**Görev listesi**
1. Düğün haberinden "Bilecik’in Osmaneli ilçesine" ifadesinden "fıstık geleneği yaşatıldı." ifadesine kadar olan bölümü hiç değiştirmeden geri ver.
2. Düğün haberini iki cümleyle özetle.

**Verilen metin**
Bilecik’in Osmaneli ilçesine bağlı 45 nüfuslu Yörük Köyü Günüören’de Eren ve Sebahat çifti dünya evine girdi. Günüören Köyü’nde yapılan düğünde seymen ve fıstık geleneği yaşatıldı.

"OĞLUMUN DÜĞÜNÜNDE O GELENEĞİ YAŞATMAK İSTEDİM"

Damadın babası Şener Çak, yaşatılan Yörük kültürüne ilişkin şunları söyledi:

"Ben de yıllarca İstanbul’da yaşadım, 30 yıl. Emekli oldum, köyüme geri döndüm. Bu geleneği oğlumun düğününde yaşatmak istedim. Yıllardır o benim içimde vardı, şu anda onu yaşıyoruz. Gelin geldikten sonra arabadan inilir ilahilerle dua okunur. Fıstık atma olayı, bizim örf ve adetlerimizde yıllardır benim çocukluğumdan beri sürer. Bu fıstık atma geleneğini büyüklerimizden öğrendik o geleneği yaşatmak istedim oğlumun düğününde ben. Yani bizlerden önce dedelerimiz yaparmıştır. Babaannelerimiz, büyüklerimiz yaparmıştır. Bende bu geleneği sürdürmek istedim, güzelde olduğunu düşünüyorum. Artık, bilmiyorum köy halkımız ne der?"

"EKONOMİK SIKINTI VAR"

**Gösterilen veriler**
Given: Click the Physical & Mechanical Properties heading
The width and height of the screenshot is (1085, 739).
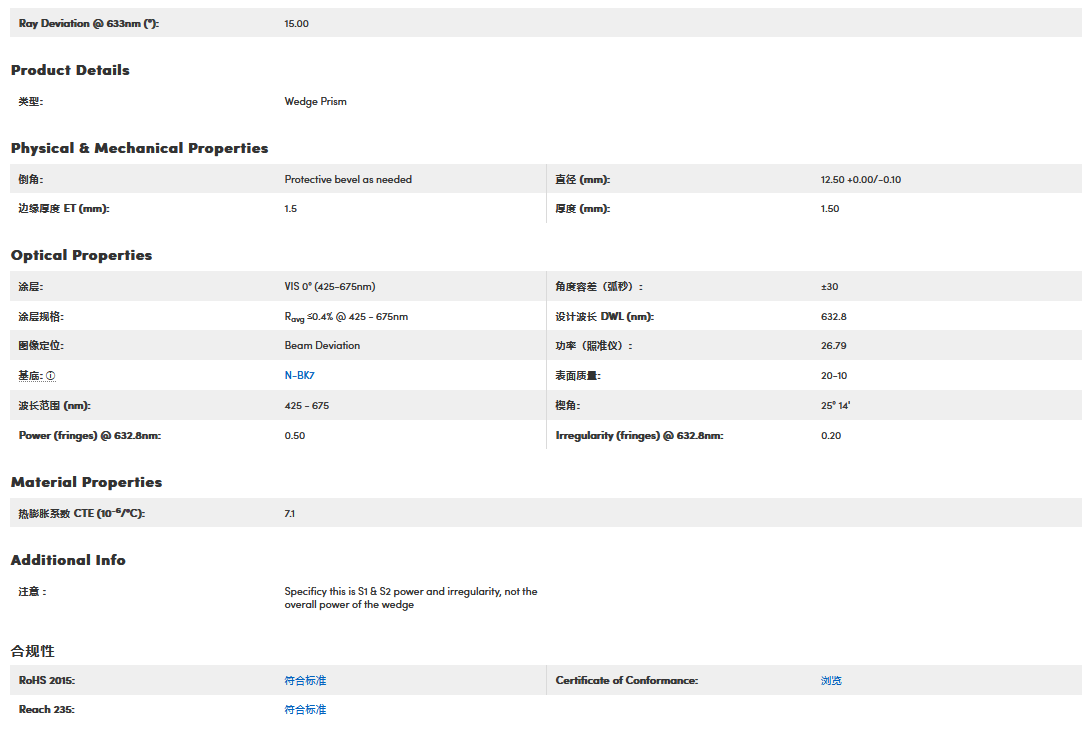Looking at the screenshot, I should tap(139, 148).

--

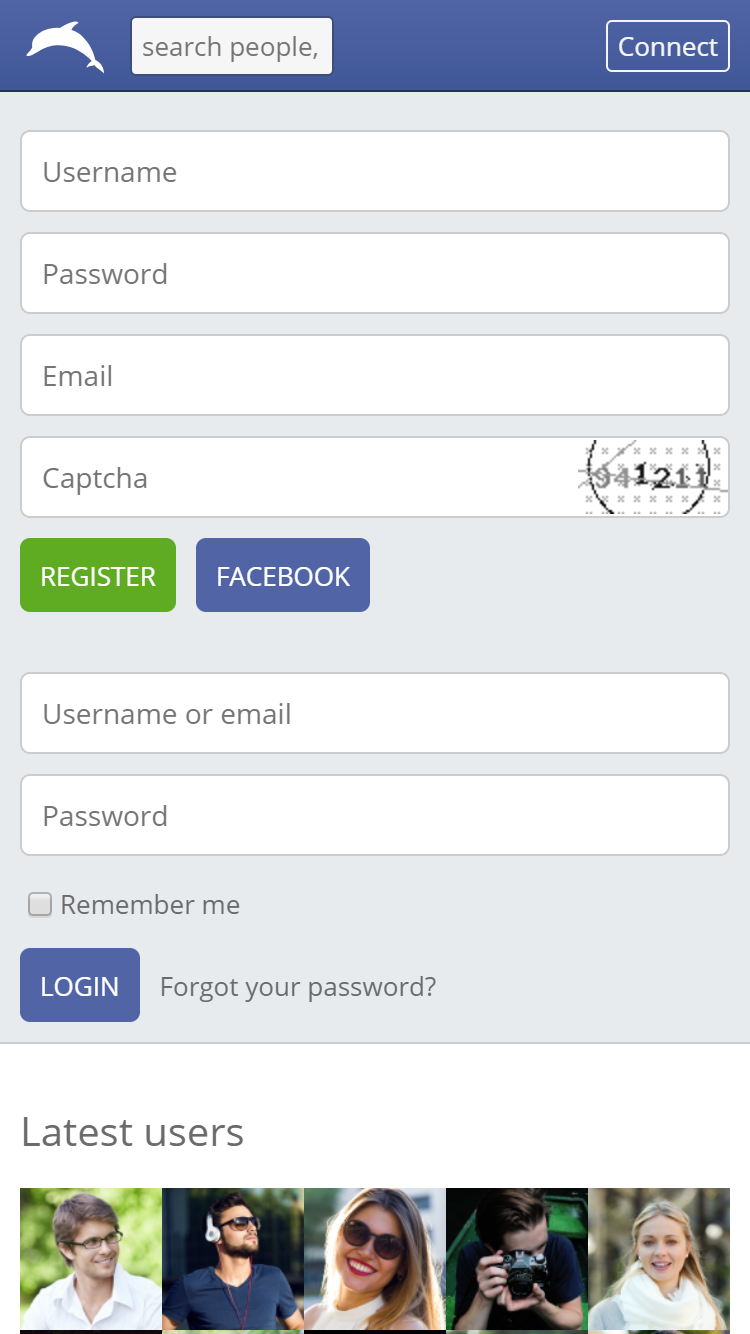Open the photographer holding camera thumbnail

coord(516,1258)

**Görev çıktıları**
1.
Bilecik’in Osmaneli ilçesine bağlı 45 nüfuslu Yörük Köyü Günüören’de Eren ve Sebahat çifti dünya evine girdi. Günüören Köyü’nde yapılan düğünde seymen ve fıstık geleneği yaşatıldı.

2. Bilecik'in Osmaneli ilçesine bağlı Yörük köyü Günüören'de Eren ve Sebahat evlendi ve düğünde seymen ve fıstık geleneği yaşatıldı. Damadın babası Şener Çak, İstanbul'da 30 yıl yaşadıktan sonra emekli olup köyüne döndüğünü ve büyüklerinden öğrendiği fıstık atma geleneğini oğlunun düğününde sürdürmek istediğini söyledi.